Task to carry out - Would you reproduce exactly the lines below from the one holding "You are a GUI" through the one holding "IDEAL (318, 2207)", inclusive, and no others?

[Collected data entries]
######
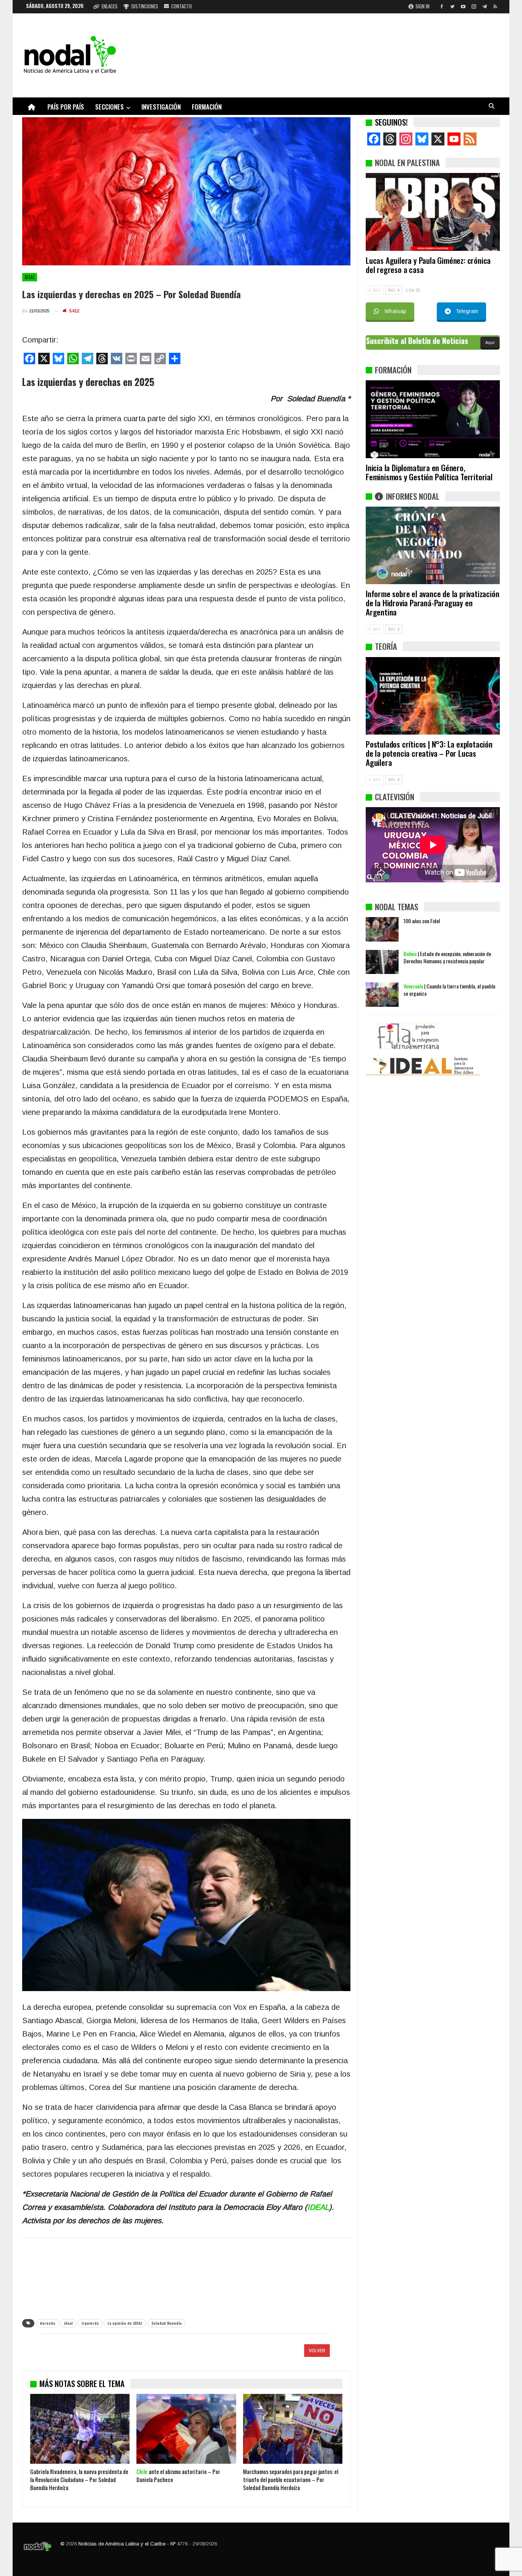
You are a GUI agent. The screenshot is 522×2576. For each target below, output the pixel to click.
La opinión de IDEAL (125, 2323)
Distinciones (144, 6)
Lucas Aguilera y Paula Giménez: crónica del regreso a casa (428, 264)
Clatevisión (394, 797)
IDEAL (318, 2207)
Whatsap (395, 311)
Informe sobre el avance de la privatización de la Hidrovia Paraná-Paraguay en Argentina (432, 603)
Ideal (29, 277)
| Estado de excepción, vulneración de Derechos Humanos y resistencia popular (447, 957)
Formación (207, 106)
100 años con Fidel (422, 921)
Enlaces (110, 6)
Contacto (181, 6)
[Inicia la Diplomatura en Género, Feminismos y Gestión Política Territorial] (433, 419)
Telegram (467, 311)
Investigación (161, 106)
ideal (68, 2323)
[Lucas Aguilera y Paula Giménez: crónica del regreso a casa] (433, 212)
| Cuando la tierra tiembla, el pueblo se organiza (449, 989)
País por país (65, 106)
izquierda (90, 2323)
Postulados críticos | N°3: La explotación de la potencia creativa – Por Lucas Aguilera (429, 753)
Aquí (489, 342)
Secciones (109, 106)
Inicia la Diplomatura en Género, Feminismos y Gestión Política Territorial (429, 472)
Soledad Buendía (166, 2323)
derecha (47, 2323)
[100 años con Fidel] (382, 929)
######
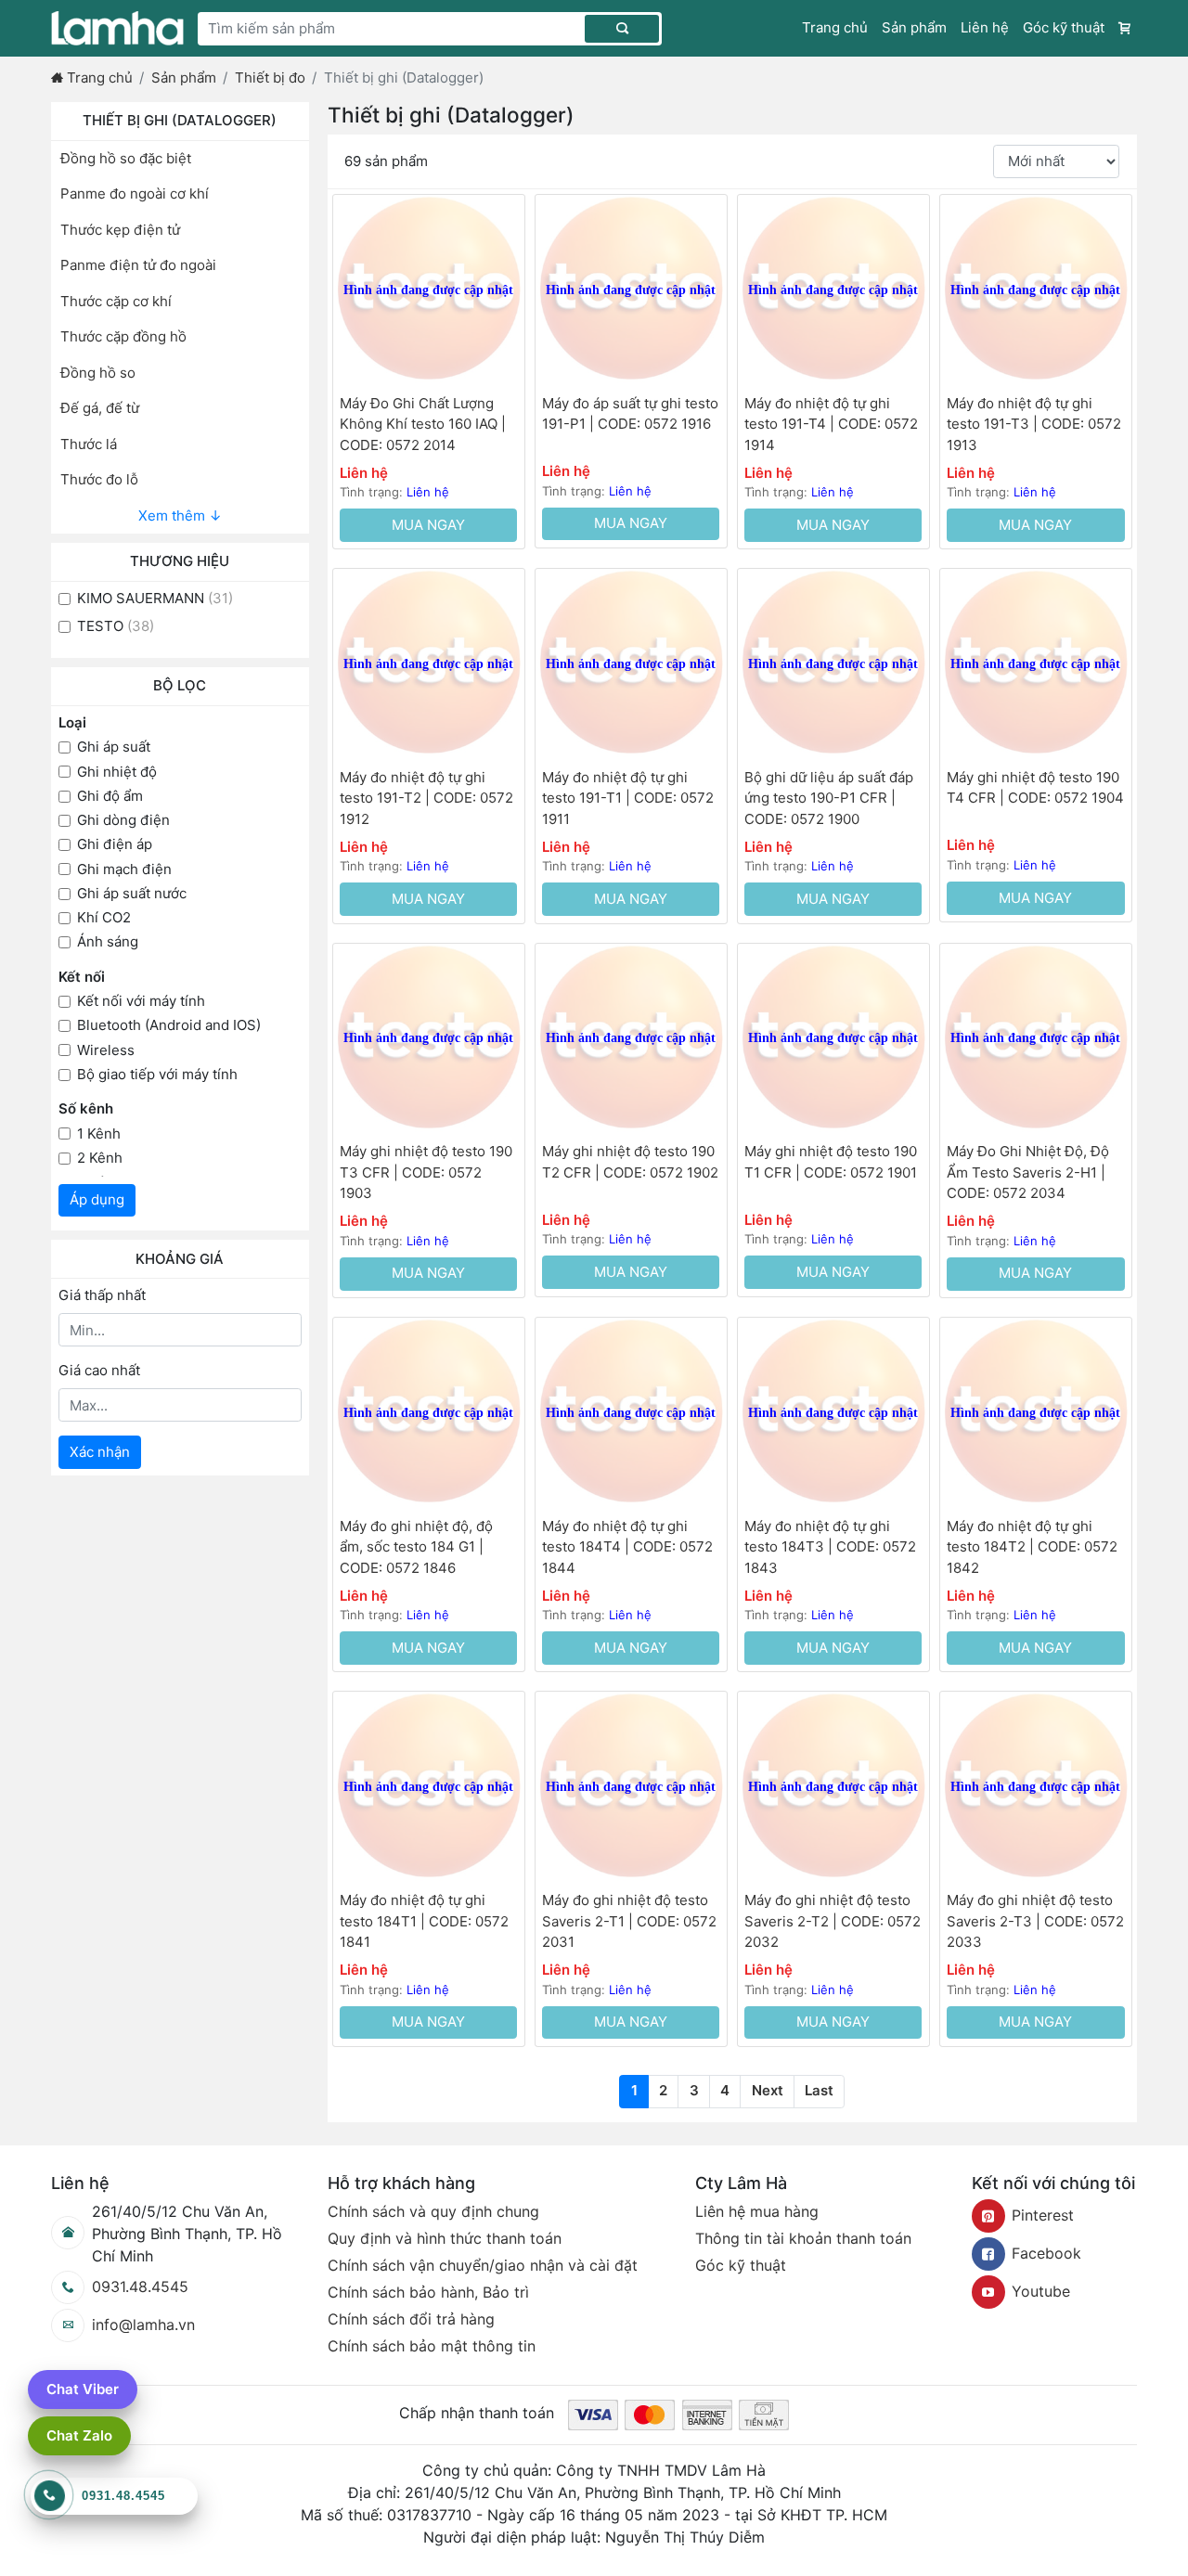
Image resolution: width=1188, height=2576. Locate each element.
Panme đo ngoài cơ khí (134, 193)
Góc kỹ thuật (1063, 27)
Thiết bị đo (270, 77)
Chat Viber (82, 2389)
######
Result -
You are a GUI agent. The screenshot is 522×2576. For each target below, output the pixel to click.
La opinión de IDEAL (125, 2323)
Distinciones (144, 6)
Lucas Aguilera y Paula Giménez: crónica del regreso a casa (428, 264)
Clatevisión (394, 797)
IDEAL (318, 2207)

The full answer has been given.